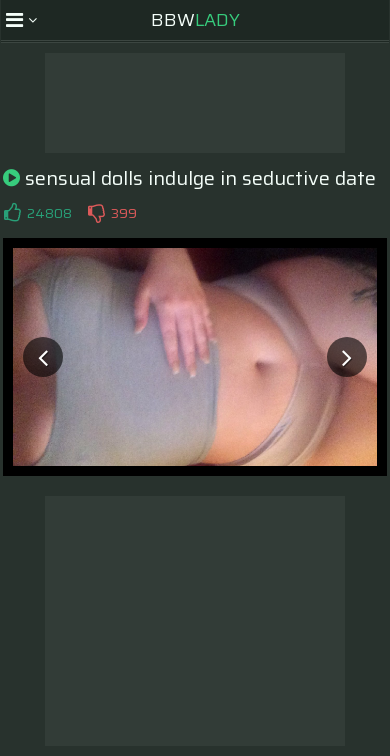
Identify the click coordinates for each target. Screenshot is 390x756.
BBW (195, 20)
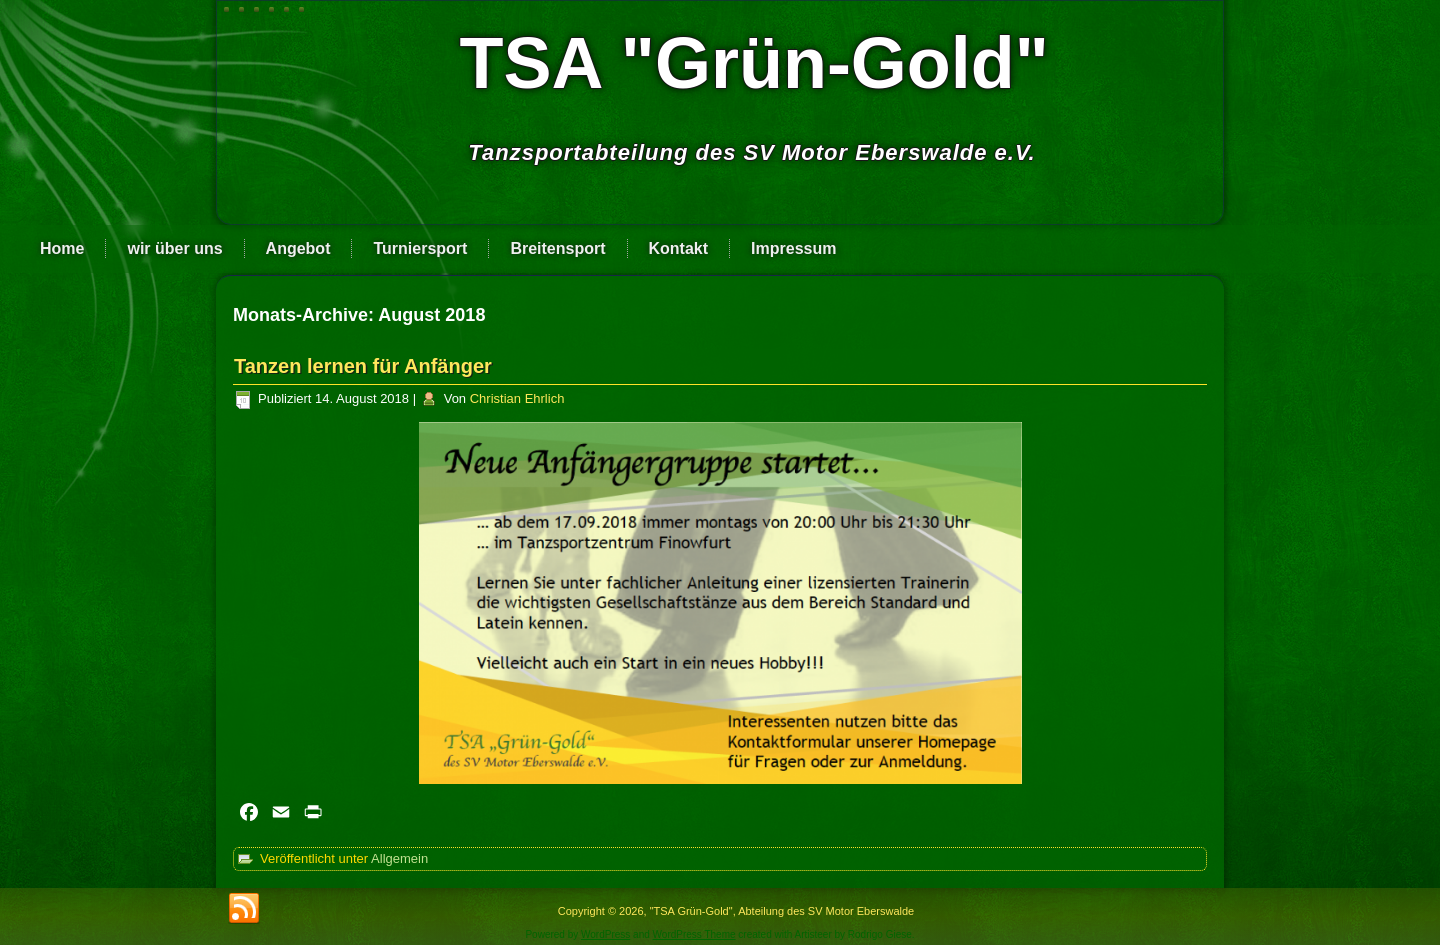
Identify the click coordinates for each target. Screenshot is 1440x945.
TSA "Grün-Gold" (754, 63)
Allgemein (399, 858)
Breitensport (557, 248)
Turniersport (420, 248)
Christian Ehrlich (517, 398)
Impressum (793, 248)
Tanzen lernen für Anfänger (363, 366)
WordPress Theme (694, 934)
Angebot (298, 248)
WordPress (605, 934)
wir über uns (174, 248)
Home (62, 248)
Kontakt (679, 248)
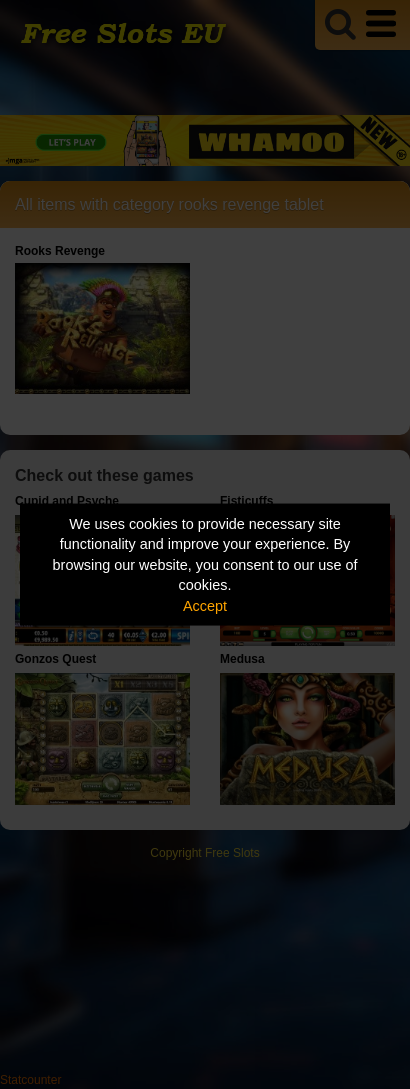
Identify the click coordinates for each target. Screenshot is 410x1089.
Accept (205, 605)
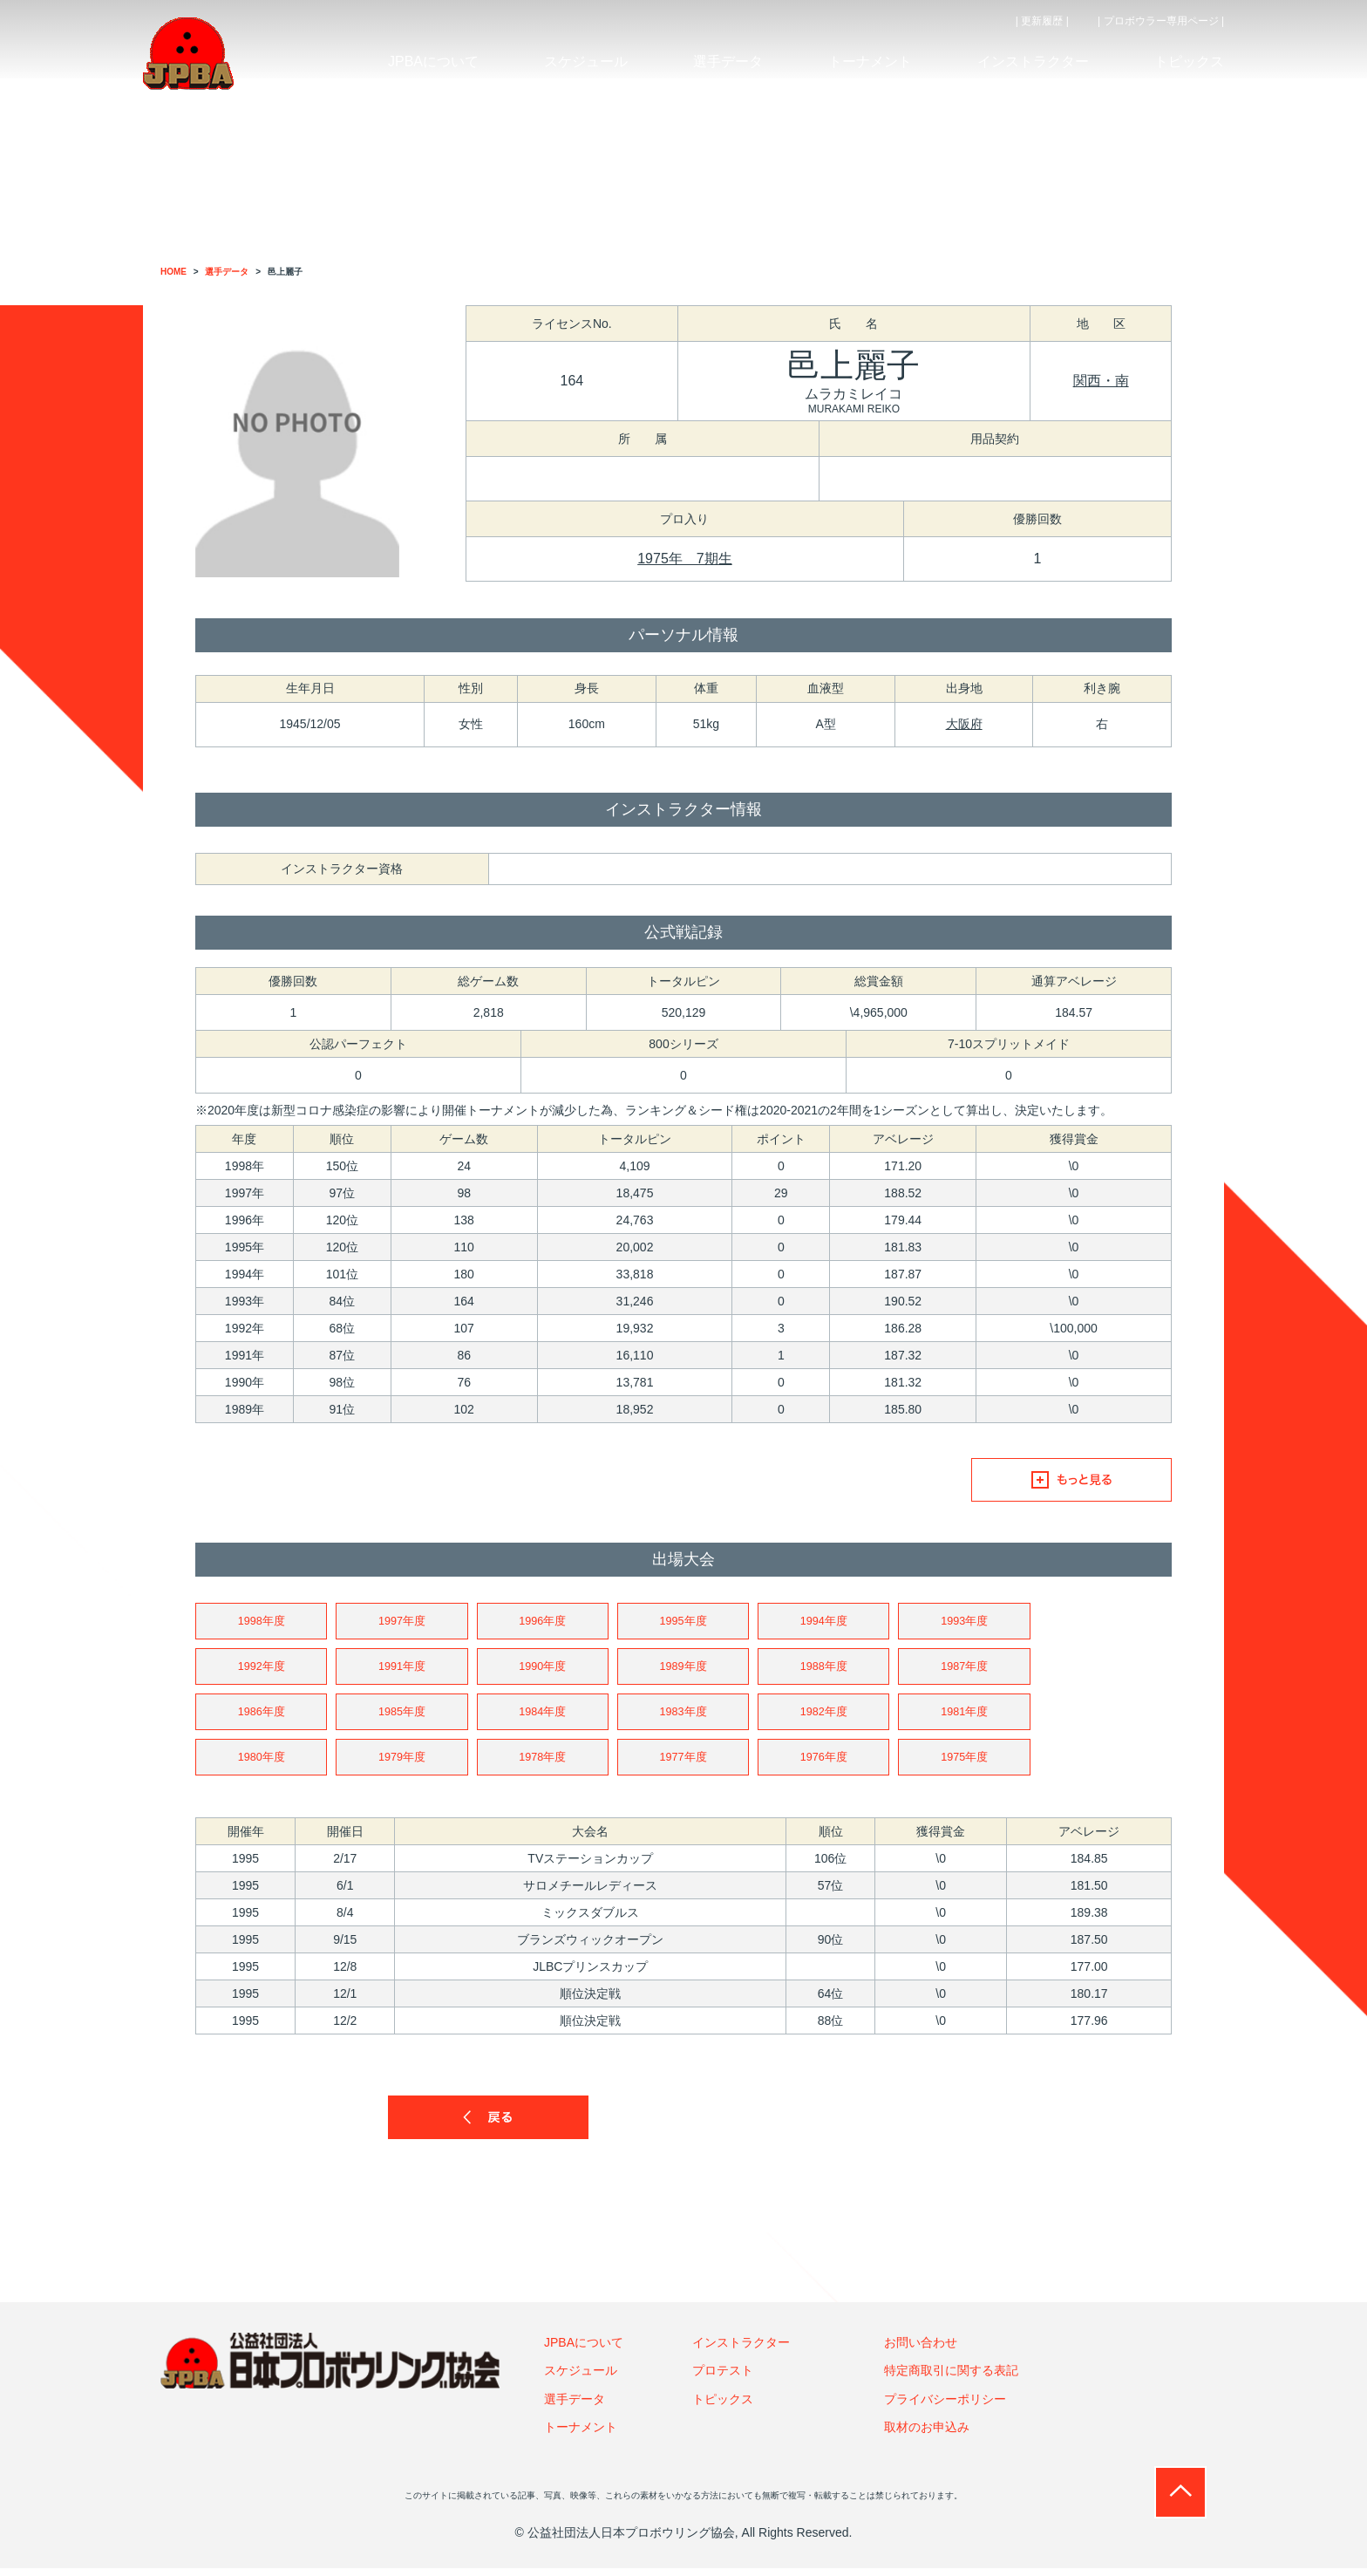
+++++
▶ _Task statement_: Starting at the line that contains "Breitensport (557, 248)" and ending at the last line of the material, lay out those lines as a numbered list, omitting blank lines and leaving the pictures out.

▶ _Written solution_:
1. Breitensport (557, 248)
2. Turniersport (420, 248)
3. Christian Ehrlich (517, 398)
4. Impressum (793, 248)
5. Tanzen lernen für Anfänger (363, 366)
6. WordPress Theme (694, 934)
7. Angebot (298, 248)
8. WordPress (605, 934)
9. wir über uns (174, 248)
10. Home (62, 248)
11. Kontakt (679, 248)
12. Identify the click coordinates for each target. Screenshot is 410x1089.
13. Accept (205, 605)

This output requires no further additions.